(Stored dataset items)
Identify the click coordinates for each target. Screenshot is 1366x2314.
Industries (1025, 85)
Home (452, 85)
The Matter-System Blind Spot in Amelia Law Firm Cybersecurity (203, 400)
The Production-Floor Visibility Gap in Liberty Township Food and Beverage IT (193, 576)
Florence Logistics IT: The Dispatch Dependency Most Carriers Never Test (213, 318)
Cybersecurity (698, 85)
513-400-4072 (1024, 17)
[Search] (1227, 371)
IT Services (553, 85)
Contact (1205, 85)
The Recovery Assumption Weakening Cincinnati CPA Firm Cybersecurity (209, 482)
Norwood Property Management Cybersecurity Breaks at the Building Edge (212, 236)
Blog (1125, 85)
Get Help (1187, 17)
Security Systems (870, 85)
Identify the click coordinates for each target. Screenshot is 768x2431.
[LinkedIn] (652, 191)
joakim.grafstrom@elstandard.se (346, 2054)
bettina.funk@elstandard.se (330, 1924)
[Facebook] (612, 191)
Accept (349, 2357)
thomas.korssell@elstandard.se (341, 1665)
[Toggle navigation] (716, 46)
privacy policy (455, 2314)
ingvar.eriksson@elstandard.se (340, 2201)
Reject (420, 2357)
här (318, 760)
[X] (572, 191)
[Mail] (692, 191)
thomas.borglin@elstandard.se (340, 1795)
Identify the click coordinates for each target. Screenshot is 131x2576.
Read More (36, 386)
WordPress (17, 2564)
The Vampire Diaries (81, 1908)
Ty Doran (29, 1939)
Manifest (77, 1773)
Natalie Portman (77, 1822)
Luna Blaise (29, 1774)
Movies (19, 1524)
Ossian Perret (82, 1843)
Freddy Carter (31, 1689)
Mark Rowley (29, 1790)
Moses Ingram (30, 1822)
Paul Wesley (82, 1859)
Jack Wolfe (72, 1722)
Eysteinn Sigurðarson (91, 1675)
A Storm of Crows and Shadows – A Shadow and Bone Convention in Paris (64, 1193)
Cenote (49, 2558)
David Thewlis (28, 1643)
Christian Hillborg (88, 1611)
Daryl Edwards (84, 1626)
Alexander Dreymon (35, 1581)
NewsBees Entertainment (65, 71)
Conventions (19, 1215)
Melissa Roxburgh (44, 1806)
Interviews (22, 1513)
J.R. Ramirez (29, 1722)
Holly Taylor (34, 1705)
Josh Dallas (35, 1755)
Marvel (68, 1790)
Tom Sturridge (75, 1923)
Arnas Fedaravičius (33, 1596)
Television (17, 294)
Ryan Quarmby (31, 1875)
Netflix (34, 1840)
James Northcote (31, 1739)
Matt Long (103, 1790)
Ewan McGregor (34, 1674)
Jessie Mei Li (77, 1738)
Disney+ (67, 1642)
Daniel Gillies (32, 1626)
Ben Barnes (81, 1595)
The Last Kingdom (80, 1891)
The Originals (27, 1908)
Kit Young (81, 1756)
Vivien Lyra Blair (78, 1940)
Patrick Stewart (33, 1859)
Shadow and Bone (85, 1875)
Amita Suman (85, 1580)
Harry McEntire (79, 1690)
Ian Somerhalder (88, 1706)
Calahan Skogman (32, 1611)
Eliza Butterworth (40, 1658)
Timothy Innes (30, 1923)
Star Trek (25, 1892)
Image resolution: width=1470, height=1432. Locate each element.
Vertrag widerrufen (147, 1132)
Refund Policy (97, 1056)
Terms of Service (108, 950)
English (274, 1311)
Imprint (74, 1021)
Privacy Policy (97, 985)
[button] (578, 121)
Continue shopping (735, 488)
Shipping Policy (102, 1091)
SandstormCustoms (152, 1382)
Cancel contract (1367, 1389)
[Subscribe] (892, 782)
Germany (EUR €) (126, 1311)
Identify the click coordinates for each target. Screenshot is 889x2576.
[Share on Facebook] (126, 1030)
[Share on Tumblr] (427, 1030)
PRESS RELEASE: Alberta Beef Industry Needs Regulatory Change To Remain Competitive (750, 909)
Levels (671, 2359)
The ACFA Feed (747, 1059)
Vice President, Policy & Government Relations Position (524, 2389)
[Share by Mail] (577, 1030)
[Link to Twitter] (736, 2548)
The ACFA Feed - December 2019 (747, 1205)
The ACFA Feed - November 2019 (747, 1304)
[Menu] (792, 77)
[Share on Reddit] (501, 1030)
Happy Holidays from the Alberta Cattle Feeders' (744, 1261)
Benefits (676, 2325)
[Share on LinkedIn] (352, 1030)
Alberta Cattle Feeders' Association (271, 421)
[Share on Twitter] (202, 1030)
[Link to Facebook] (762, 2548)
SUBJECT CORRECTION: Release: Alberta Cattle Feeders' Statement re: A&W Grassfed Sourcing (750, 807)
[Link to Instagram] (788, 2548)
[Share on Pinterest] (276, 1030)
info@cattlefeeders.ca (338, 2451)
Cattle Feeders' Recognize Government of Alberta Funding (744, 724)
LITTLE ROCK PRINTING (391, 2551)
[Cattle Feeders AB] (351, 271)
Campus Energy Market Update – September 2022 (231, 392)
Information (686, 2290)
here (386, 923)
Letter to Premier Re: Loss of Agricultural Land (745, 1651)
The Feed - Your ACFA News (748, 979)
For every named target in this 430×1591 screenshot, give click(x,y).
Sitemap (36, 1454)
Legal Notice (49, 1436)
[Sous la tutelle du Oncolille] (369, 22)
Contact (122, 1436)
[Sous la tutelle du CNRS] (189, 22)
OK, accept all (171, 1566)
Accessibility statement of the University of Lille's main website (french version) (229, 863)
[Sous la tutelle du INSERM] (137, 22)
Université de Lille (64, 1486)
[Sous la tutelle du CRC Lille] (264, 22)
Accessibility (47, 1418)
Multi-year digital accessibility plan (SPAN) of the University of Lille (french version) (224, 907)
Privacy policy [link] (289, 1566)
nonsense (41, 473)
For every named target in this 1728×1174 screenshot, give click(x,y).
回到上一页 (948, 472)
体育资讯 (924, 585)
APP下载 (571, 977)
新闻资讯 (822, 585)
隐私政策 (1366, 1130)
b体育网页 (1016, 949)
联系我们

**Exercise description**
Copy out each line of the data above, exactly, if it lies between the line holding "Security Systems (870, 85)" and the line holding "privacy policy (455, 2314)", inclusive; copy no other line.

**Exercise solution**
Security Systems (870, 85)
Identify the click coordinates for each target. Screenshot is 768x2431.
[LinkedIn] (652, 191)
joakim.grafstrom@elstandard.se (346, 2054)
bettina.funk@elstandard.se (330, 1924)
[Facebook] (612, 191)
Accept (349, 2357)
thomas.korssell@elstandard.se (341, 1665)
[Toggle navigation] (716, 46)
privacy policy (455, 2314)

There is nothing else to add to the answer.